It was interesting in light of the Lewton-Brain discussion of the Tyler Institute of Art that Rebecca Annand, a recent MFA graduate and a current teacher at Tyler, visited NSCAD on 26 November 2010.
During her presentation Annand said she was originally trained as a traditional jeweler and felt that this was an important component of her ability to integrate CAD/CAM into her work. Without her traditional fabrication background she wouldn’t be making the work she is today in CAD.
Annand says the hand remains an important part of her work, even in the technological environment. This comes in her sketches, traditional fabrication, using the mouse, or finishing the final object. Sketching, testing and creating samples are just as important in CAD/CAM as in traditional fabrication to ensure your concepts are what you want. Not everything will work and it is important to know this.
It is also important to rethink connections and attachments when working in CAD. For instance adding a metal pin to a CAD/CAM broach didn’t seem right so Annand used an integral ‘paper clip’ style design instead.
When commenting on whether or not her work was craft oriented, Annand commented there is now a ‘CAD Craft’ and it is very real.
Tyler School of Art was ahead of the curve in adopting CAD/CAM bringing the program into the school in the late 1980s. Today jewellery students are constantly exposed to both technology and traditional crafts with the CAD computers and CAM printers located in the same area as jewellery workbenches. In fact a degree from Tyler is called Metals/Jewelry/CAD-CAM giving equal weight to the old and the new. xviii
CAD/CAM arrived at NSCAD over a decade later and sort of slide in the back door with Pamela Richie as its champion. Her first exposure to CAD was when she was on sabbatical in England. When she returned in the late 1990s NSCAD was not receptive to this new technology but Richie satisfied individual students curiosity with personal demonstrations and tutorials. Ultimately with the arrival of Paul Greenhalgh as President in 2001 the CAD program was placed on the jewellery curriculum at NSCAD.xix
With all of this is craft at a crossroads? In a 2006 article, Sharon Elaine Thompson wonders if the hand doesn’t touch an object or it is made from industrial materials can it still be handmade? What about objects made using CAD/CAM?
To look at the impact CAD/CAM has had on the traditional jewellery industry Thompson talked to jewelers and although the responses were varied, there were a lot of similarities as well.

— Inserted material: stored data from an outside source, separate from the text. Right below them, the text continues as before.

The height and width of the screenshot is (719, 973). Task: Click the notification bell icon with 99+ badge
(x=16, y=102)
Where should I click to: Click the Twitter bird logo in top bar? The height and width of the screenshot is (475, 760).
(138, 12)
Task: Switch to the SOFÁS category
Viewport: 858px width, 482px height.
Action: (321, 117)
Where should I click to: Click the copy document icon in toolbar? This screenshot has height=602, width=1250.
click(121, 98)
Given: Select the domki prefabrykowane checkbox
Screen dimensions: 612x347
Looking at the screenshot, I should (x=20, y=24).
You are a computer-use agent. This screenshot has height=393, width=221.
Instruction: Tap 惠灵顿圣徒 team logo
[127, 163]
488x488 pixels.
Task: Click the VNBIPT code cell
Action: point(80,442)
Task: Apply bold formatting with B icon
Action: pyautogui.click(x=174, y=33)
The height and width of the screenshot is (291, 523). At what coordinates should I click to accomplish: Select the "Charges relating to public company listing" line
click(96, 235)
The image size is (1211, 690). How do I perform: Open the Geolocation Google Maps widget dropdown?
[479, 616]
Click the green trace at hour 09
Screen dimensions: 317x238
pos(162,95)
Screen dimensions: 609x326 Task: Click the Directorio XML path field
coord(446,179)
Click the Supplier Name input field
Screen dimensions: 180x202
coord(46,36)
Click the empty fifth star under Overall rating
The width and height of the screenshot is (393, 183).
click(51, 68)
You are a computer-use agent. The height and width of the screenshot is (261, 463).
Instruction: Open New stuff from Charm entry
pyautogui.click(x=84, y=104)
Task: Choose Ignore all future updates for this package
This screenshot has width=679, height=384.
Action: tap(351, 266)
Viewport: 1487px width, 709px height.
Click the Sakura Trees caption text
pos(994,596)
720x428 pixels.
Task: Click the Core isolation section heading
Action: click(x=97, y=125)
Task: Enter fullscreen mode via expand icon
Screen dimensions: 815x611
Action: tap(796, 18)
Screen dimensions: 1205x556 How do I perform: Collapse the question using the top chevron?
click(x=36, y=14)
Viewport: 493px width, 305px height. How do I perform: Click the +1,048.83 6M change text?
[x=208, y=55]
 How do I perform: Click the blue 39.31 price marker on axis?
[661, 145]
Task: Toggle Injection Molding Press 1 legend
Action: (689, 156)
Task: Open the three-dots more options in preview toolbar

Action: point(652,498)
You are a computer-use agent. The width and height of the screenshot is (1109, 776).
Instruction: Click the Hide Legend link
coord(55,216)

There seems to be general agreement in two areas: that the hand is still in the work even if it was created in CAD and printed in CAM and that having experience as a traditional jeweler is a definite asset when working in the CAD environment although there may be some who could master CAD without this background.
In the digital age, your studio can be your laptop and you can work from anywhere. But when making craft, regardless of the medium, the important considerations continue to be – ideas rather than the materials, well made objects that push the limits of what has been done before, and one-of-a-kind objects rather than designs for mass production.
Many artists today simply use whatever technology is needed to bring their designs to fruition, acknowledging that some materials cannot be accessed but through CAM and some pieces could not be produced using traditional fabrication.
One interesting view states that it is the skill of the maker that is important in the finished object rather than the method of making.
Thompson concludes that although things are different, members of today’s and tomorrows jewellery industry are no different from those of the past – they are proud of the history of their chosen profession but want to do things there own way. They are proud of the objects created with their hands, ‘whether they wield a hammer, a wax pen, or a mouse.xx Craft is continuing to change as it always has since time immemorial.
What do I think? After reading ‘Craft at a Crossroad’ in 2006 I was so intrigued with the possibilities of what could be I registered for the CAD/CAM course in the fall of 2007. Like anything new, I spent a lot to time learning the fundamentals; being frustrated and finding the breakthrough that allowed me to apply these new techniques to uniquely designed objects.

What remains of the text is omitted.